(Source text):
[start]
What set this year of 2018 apart was the looking back with regret. My past experience, even during wars and economic downturns, has been to look ahead with hope, and forget the ending the past year. Now the measure of expectations is much diminished by hoping that 2019 will at the very least be better than 2018. My inner pessimist has a different wish—that 2019 will not be worse, possibly far worse. My inner realist is all about commitment, which means resisting, and most strategically in the American setting, rejecting the pragmatic pleas of the political center that wants reforms but without challenging the bipartisan consensus associated with capitalism, militarism, and ‘special relationships’ in the Middle East. I find vindication of these concerns in the angry response of the liberal segment of the center to Trump’s sensible decision to pull combat troops from Syria as decried by the resignation letter of Jim Mattes, and strongly reinforced by the liberal media– CNN, MSNBC, and the NY Times/Washington Post, and their nightly parade of ‘experts’ and retired generals and top intelligence officials.

 

I also ask myself ‘was 2018 really as bad as it seems?’ ‘are there not some glimpses of a better future?’ It will turn out even worse than it seems if Trump pulls down some pillars of the temple on his own head, and ours, if he finds his adversaries at home closing in for a final kill. He would likely opt for confrontations, a trade war with China or an attack on Iran, closed borders, dismissal of the Special Counsel. These are the only the most obvious regressive scenarios. But will the return to the White House of an anointed representative of the national security establishment offer the world any fundamentalimprovement with respect to the three basic explanations of structural constraint? Such centrist and practical leadership would certainly be more humane toward immigrants and asylum seekers, more responsible international actors on environmental and social issues, and far more moderate in their judicial appointments. Still, this is not sufficient given the challenges facing this country and the entire world.

 

And if we look at the world through a less nationalist world, then truly 2018 was a disaster for the people of Yemen, Gaza, Syria, Rakhine, parts of Africa. And there are leaders who are making their own people even more miserable than Trump, including Duterte, Orban, maybe Putin, Modi, and the recently elected Bolsonaro seems determined to saddle the Brazilian people with a fascist agenda.

 

So as 2018 draws to an end a more modest, and realistic hope, is that things will not get worse, that famine will not consume millions in Yemen, that fires will not sweep across the planet, that a recession will not become a lethal depression, that refugees will be treated more humanely, that a new geopolitical rivalry does not accelerate an arms race containing an array of hyper war technologies, that global warming does not intensify a multiplicity of hazards, and that out of desperation migrants do not become global insurgents.
[end]
(Excerpted records):
[start]
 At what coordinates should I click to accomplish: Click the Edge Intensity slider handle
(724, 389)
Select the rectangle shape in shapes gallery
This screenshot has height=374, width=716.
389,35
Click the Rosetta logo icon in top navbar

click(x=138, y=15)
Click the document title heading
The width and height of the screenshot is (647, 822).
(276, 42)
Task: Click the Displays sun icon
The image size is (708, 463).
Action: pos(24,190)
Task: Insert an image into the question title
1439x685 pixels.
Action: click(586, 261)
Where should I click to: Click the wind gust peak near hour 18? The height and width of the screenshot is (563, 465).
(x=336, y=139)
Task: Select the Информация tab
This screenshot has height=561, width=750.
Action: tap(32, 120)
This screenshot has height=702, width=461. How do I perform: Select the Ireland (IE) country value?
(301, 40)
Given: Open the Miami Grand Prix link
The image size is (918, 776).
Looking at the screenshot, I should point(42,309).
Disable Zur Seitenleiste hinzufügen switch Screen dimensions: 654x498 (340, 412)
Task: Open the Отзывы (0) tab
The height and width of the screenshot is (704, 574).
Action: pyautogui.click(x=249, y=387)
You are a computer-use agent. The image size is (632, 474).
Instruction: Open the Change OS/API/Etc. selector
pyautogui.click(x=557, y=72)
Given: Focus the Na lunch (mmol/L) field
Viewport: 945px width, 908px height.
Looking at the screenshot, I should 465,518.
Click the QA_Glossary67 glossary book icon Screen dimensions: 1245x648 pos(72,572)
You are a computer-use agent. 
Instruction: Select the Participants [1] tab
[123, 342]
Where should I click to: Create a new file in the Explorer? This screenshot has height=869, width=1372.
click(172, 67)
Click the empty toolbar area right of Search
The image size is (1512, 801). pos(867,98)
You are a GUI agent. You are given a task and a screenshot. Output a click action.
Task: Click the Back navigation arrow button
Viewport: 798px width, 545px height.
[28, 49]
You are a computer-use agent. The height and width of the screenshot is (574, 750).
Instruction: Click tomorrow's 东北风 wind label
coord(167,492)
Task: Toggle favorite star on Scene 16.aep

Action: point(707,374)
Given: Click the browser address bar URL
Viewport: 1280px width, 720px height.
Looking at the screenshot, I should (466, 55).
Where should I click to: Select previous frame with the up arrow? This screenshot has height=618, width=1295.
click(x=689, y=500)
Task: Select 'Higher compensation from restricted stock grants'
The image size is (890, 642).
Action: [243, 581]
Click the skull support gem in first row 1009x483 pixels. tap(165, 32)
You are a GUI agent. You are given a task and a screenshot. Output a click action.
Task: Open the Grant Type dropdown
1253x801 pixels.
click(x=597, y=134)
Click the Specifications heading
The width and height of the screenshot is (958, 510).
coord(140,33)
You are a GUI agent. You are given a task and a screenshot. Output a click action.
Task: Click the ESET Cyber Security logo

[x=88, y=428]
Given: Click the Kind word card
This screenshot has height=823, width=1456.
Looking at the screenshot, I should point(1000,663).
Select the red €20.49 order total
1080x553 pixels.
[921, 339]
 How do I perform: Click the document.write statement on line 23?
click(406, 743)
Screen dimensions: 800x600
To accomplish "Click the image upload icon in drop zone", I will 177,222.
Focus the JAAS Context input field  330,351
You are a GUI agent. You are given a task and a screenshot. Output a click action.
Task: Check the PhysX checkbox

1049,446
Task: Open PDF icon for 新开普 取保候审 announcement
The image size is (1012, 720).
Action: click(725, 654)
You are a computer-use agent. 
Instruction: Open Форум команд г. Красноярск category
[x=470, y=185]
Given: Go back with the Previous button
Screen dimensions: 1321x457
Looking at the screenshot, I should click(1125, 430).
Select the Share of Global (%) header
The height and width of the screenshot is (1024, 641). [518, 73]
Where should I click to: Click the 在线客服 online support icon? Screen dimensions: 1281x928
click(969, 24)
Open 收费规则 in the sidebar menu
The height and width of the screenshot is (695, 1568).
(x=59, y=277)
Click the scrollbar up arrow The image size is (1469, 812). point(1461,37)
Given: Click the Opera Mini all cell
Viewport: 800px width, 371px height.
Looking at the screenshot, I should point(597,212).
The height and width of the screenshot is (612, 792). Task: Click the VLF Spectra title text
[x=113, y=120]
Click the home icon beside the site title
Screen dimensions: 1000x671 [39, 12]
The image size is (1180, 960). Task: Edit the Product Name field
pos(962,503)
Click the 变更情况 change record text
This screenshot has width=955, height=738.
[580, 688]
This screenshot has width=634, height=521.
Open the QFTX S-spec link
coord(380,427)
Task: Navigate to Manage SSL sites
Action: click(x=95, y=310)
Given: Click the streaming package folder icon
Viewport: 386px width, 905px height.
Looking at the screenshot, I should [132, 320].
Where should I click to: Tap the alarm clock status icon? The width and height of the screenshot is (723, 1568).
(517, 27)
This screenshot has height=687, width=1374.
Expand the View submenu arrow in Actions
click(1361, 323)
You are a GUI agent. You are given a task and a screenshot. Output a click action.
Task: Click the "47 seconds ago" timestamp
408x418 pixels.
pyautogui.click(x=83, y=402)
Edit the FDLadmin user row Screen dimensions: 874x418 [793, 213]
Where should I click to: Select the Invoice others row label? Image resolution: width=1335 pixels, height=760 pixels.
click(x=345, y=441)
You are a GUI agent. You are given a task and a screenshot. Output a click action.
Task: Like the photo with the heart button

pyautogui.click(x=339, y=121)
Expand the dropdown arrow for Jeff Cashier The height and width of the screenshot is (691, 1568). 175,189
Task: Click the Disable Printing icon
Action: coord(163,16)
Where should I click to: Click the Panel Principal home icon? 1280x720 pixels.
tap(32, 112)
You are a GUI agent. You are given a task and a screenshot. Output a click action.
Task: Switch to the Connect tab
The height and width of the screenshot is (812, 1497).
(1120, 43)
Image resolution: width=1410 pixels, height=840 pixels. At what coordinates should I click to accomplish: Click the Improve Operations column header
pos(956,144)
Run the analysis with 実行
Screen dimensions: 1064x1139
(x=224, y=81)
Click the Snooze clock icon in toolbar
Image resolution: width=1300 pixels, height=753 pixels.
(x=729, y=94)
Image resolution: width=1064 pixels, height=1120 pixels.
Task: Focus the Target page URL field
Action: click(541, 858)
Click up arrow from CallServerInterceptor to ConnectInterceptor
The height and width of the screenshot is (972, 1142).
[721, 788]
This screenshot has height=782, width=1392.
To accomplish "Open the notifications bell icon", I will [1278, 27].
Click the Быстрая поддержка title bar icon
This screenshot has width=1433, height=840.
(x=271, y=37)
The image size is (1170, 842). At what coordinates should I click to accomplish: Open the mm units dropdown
[end]
According to the essay on 2018, why would a centrist, practical leader returning to the White House still not be enough? Answer in one to three sentences. The rows have no connection to the essay on 2018.

Such a leader would be more humane toward immigrants and asylum seekers, more responsible on environmental and social issues, and far more moderate in judicial appointments. Still, the writer judges this insufficient given the challenges facing the country and the entire world.